** START OF PASSAGE **
United States District Court, D. Puerto Rico
Jun 20, 2006
Civil No. 04-1135 (HL) (D.P.R. Jun. 20, 2006)

Opinion

Civil No. 04-1135 (HL).

June 20, 2006


OPINION AND ORDER


Before the Court is Defendant United Surety and Indemnity Company, Inc.'s (hereinafter "USIC") renewed motion for judgment as a matter of law, or alternatively, for a new trial or remittitur. Plaintiff Andrews Marine Service, Inc. (hereinafter Andrews Marine) filed a response in opposition to said motion, and USIC filed a reply to this opposition. After a review of the record and submissions of counsel, the Court denies USIC's motion.

Dkt. No. 89.

Dkt. Nos. 90, 95.

STANDARD OF REVIEW

The Court's review of a renewed motion for judgment as a matter of law is very limited. A motion for judgment as a matter of law under Rule 50(b) of the Federal Rules of Civil Procedure may be granted only when there is no legally sufficient evidentiary basis for a reasonable jury to find for the non-moving party. See Richards v. Relentless, Inc., 341 F.3d 35, 41 (1st Cir. 2003); Guilloty Perez v. Pierluisi, 339 F.3d 43, 50 (1st Cir. 2003). "A party seeking to overturn a jury verdict faces an uphill battle." See Marcano Rivera v. Turabo Med. Ctr. P'ship, 415 F.3d 162, 168 (1st Cir. 2005). "Courts may only grant a judgment contravening a jury's determination when the evidence points so strongly and overwhelmingly in favor of the moving party that no reasonable jury could have returned a verdict adverse to that party." Id. (quoting Rivera Castillo v. Autokirey, Inc., 379 F.3d 4, 9 (1st Cir. 2004)); Acevedo-Garcia v. Monroig, 351 F.3d 547, 565 (1st Cir. 2003); Keisling v. SER-Jobs for Progress, Inc., 19 F.3d 755, 759-60 (1st Cir. 1994).
** END OF PASSAGE **
** START OF DATA EXCERPT **
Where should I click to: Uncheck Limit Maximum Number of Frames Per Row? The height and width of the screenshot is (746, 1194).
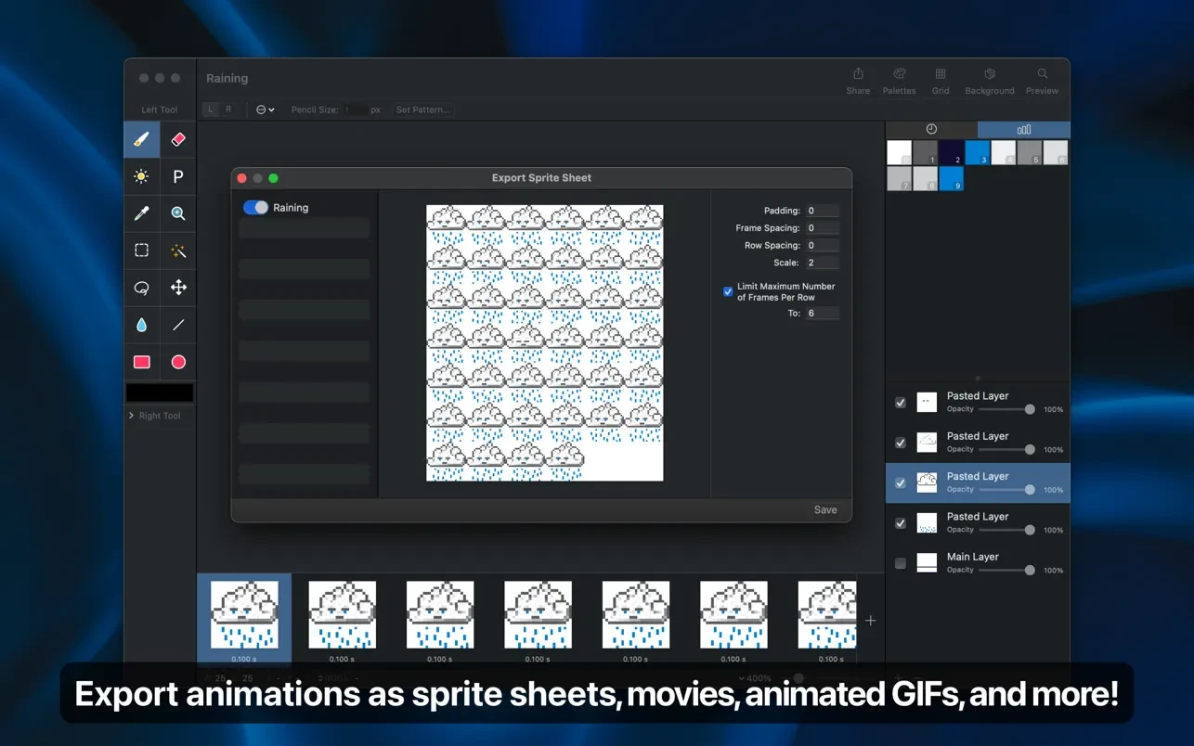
** END OF DATA EXCERPT **
JOB 1 »
In the court opinion, rewrite the paragraph that begins "The Court's review of a renewed motion" in shorter form, keeping its main points.
JOB 2 »
According to the court opinion, which rule of the Federal Rules of Civil Procedure governs a motion for judgment as a matter of law?
JOB 3 »
From the court opinion, extract the text starting with "OPINION AND ORDER" and going on through "denies USIC's motion.".
None of the lines is needed to do the work on this opinion.

FULL OUTPUT 1 »
The Court reviews a renewed motion for judgment as a matter of law very narrowly. Under Rule 50(b) of the Federal Rules of Civil Procedure, the motion may be granted only when no legally sufficient evidentiary basis exists for a reasonable jury to find for the non-moving party. Overturning a jury verdict is an uphill battle. A court may rule against the jury's determination only when the evidence favors the moving party so strongly and overwhelmingly that no reasonable jury could have decided against that party.

FULL OUTPUT 2 »
Rule 50(b).

FULL OUTPUT 3 »
OPINION AND ORDER


Before the Court is Defendant United Surety and Indemnity Company, Inc.'s (hereinafter "USIC") renewed motion for judgment as a matter of law, or alternatively, for a new trial or remittitur. Plaintiff Andrews Marine Service, Inc. (hereinafter Andrews Marine) filed a response in opposition to said motion, and USIC filed a reply to this opposition. After a review of the record and submissions of counsel, the Court denies USIC's motion.